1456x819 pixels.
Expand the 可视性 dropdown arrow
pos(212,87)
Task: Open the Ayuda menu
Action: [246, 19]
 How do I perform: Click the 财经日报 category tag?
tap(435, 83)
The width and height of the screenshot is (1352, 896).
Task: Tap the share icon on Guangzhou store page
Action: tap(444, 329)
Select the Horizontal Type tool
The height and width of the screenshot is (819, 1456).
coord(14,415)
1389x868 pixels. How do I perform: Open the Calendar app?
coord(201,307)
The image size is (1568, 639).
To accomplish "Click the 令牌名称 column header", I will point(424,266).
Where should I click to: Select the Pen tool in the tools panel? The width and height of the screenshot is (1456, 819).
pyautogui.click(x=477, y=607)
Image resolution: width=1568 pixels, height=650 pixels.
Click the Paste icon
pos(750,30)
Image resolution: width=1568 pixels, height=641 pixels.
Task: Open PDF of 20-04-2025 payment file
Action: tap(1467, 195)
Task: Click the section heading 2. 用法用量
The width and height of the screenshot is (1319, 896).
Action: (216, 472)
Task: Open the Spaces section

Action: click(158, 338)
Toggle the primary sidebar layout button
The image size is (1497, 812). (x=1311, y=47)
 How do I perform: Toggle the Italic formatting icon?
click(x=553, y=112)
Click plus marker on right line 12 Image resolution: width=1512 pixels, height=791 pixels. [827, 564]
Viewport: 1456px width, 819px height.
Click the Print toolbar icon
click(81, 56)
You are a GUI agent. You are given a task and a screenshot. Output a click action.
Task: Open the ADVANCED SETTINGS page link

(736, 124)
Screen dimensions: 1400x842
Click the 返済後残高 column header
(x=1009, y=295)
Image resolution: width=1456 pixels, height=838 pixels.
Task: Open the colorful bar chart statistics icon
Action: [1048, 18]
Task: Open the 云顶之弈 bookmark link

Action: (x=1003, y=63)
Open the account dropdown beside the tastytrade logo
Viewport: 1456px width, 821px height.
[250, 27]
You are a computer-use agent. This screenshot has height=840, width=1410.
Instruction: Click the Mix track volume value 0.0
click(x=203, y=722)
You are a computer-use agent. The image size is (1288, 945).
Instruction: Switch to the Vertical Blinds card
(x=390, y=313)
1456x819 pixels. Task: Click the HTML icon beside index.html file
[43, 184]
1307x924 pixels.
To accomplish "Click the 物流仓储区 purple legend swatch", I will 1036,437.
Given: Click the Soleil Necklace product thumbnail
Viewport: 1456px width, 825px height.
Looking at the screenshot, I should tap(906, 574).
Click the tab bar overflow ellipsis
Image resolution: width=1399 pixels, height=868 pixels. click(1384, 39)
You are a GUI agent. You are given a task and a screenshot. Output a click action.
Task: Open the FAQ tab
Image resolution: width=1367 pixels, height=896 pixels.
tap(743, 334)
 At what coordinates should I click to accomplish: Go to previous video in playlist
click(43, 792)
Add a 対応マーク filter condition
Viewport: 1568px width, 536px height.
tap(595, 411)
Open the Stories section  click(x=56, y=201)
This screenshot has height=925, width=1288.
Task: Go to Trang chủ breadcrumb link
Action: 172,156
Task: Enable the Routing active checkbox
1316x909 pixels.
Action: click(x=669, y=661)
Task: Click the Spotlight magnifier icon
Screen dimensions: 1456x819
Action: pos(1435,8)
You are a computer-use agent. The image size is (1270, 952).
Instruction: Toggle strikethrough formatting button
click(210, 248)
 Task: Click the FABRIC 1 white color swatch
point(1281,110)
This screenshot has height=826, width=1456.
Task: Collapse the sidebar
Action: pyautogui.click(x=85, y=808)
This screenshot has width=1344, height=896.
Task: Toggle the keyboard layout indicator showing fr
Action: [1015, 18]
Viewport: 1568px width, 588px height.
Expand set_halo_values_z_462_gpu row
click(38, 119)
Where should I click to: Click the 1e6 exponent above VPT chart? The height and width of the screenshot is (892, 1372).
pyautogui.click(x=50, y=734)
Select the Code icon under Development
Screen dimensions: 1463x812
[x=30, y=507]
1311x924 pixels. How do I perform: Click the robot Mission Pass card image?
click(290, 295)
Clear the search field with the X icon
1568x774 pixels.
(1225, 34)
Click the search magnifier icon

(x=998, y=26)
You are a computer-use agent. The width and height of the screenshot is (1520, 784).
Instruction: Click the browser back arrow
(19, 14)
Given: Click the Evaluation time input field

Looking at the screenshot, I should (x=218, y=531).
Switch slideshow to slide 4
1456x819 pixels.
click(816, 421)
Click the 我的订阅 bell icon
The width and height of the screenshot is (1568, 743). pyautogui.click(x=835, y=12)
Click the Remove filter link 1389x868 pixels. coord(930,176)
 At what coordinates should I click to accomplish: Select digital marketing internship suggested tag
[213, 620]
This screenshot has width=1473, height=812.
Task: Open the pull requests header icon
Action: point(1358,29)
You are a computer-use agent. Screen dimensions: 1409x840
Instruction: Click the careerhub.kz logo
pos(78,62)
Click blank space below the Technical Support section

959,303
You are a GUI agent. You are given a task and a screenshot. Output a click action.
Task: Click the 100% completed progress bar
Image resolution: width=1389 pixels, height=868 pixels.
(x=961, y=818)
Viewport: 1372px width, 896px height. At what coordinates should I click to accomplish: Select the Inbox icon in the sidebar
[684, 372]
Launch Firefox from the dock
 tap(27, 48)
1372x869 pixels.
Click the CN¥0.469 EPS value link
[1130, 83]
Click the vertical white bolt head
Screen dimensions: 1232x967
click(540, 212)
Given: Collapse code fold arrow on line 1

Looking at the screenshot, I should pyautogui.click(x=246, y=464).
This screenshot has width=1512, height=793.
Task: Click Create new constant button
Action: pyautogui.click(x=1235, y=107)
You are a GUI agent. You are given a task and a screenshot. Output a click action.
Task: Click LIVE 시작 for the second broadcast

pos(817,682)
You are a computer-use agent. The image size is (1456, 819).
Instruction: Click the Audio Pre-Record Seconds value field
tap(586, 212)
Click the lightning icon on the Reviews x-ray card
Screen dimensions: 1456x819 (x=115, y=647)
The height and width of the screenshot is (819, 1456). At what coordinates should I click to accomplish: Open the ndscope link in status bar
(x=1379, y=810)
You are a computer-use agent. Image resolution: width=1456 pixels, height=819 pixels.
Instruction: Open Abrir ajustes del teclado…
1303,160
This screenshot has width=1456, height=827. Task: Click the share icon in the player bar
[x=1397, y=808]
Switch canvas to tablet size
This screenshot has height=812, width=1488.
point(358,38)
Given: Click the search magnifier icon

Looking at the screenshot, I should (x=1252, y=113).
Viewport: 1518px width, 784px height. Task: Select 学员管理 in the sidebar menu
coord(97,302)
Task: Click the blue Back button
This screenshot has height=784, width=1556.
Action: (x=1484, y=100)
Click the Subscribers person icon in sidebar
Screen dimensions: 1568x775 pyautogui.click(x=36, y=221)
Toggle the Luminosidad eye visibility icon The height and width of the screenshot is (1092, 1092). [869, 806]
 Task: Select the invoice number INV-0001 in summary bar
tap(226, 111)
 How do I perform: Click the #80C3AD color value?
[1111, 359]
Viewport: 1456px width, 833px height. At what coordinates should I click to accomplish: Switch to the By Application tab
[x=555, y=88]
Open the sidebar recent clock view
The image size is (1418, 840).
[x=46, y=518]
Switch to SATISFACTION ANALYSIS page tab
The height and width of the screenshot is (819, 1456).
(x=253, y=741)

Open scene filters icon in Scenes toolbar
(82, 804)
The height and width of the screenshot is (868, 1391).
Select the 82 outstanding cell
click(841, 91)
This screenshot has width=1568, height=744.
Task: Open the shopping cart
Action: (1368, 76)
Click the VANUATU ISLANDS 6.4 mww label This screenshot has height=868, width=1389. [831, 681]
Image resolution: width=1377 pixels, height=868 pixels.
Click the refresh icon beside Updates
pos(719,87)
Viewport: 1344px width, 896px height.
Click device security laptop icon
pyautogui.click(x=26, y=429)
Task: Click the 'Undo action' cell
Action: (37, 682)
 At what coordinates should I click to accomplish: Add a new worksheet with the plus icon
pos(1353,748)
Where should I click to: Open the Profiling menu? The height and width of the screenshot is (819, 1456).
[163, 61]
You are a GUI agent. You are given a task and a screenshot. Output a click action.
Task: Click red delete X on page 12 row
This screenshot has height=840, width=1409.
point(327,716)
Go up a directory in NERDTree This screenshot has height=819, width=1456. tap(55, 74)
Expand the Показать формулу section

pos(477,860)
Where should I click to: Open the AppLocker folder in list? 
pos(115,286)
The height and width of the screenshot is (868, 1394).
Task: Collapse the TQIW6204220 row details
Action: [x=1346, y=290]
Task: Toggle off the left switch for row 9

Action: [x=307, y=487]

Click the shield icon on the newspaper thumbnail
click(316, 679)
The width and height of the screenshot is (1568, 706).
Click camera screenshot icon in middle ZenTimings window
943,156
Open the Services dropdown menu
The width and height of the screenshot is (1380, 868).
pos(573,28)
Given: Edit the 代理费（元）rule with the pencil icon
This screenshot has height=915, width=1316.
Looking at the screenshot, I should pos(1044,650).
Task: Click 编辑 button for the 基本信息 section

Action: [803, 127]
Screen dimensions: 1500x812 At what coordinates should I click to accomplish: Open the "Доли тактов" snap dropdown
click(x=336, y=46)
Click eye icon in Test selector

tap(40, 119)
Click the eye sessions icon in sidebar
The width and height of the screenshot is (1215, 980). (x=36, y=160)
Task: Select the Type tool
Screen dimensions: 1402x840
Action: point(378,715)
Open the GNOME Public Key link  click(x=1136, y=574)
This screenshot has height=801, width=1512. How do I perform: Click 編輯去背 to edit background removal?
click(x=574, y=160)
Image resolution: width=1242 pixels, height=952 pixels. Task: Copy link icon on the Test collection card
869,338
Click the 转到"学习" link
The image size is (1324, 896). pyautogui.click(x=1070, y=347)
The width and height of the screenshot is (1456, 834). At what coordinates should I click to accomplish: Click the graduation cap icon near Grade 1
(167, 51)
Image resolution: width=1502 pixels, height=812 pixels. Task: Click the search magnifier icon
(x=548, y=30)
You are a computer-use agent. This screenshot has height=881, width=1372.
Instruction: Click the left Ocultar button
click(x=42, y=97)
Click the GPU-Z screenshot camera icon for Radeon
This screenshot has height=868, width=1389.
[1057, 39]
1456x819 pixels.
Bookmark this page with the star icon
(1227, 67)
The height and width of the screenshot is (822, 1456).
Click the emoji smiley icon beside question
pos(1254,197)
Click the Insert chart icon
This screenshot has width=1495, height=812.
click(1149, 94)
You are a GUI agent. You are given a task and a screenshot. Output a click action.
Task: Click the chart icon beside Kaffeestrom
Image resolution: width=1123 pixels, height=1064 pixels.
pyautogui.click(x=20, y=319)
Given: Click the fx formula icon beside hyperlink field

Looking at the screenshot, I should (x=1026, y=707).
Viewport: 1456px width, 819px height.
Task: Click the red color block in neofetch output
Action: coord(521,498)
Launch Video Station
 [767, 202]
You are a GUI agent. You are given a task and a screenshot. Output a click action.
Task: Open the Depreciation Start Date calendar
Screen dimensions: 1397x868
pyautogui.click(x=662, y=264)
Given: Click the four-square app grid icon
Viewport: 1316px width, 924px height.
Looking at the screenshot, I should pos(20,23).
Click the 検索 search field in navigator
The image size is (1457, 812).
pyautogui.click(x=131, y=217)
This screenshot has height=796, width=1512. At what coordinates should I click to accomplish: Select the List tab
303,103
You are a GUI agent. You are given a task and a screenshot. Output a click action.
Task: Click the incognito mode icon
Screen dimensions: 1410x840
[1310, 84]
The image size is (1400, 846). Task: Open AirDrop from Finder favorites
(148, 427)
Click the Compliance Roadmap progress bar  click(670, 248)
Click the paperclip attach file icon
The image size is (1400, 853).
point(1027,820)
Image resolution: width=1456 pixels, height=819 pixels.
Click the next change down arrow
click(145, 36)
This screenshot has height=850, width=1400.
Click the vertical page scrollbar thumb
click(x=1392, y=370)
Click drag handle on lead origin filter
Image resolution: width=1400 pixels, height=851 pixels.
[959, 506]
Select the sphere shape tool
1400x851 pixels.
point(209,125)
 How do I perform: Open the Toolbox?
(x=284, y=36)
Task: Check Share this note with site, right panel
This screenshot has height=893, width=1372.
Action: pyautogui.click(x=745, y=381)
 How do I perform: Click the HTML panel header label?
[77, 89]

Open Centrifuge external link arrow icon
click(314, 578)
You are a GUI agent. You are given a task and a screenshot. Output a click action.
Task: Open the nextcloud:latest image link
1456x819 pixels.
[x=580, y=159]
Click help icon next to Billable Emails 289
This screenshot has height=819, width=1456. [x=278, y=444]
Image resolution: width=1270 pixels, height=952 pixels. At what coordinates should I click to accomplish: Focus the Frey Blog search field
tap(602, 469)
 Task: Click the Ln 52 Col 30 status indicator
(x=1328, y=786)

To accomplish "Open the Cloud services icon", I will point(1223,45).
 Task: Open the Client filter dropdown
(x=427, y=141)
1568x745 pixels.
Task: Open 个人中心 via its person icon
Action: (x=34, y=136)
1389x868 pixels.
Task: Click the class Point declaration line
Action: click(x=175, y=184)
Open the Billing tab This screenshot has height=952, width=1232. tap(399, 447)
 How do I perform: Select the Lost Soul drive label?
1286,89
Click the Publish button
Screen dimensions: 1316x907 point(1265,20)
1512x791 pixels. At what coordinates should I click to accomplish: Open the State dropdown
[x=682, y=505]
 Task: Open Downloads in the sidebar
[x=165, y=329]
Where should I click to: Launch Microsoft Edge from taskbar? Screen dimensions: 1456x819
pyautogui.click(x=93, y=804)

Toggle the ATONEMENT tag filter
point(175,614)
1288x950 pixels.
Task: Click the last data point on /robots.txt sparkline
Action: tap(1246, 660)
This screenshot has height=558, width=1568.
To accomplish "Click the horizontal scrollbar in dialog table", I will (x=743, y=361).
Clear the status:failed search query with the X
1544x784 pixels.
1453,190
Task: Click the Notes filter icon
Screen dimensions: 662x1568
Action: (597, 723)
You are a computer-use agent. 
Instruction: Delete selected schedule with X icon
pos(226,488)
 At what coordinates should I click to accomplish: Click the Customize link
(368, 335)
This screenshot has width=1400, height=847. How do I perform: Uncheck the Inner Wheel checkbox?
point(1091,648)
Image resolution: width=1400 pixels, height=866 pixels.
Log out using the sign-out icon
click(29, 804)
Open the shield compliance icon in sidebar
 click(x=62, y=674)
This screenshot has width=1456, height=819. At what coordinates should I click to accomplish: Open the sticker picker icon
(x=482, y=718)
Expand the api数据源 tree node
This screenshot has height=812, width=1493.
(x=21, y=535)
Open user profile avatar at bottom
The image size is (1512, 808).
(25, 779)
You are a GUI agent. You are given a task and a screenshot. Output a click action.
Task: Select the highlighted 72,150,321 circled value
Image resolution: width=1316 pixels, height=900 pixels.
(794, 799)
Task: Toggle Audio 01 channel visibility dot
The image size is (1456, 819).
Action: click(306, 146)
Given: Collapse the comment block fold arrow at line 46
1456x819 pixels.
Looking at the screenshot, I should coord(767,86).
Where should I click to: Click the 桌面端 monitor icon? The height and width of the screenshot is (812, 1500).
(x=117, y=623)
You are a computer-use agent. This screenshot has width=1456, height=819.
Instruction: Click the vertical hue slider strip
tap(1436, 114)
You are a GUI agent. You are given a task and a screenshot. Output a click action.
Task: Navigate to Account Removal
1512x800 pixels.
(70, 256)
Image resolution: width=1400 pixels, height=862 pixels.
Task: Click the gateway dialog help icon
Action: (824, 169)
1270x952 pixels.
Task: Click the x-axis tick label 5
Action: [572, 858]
-------
» **Task requirements**
Find the word "visibility" in the entries, then copy out every line that has it.

» **Result of this task**
Toggle the Luminosidad eye visibility icon The height and width of the screenshot is (1092, 1092). [869, 806]
Task: Toggle Audio 01 channel visibility dot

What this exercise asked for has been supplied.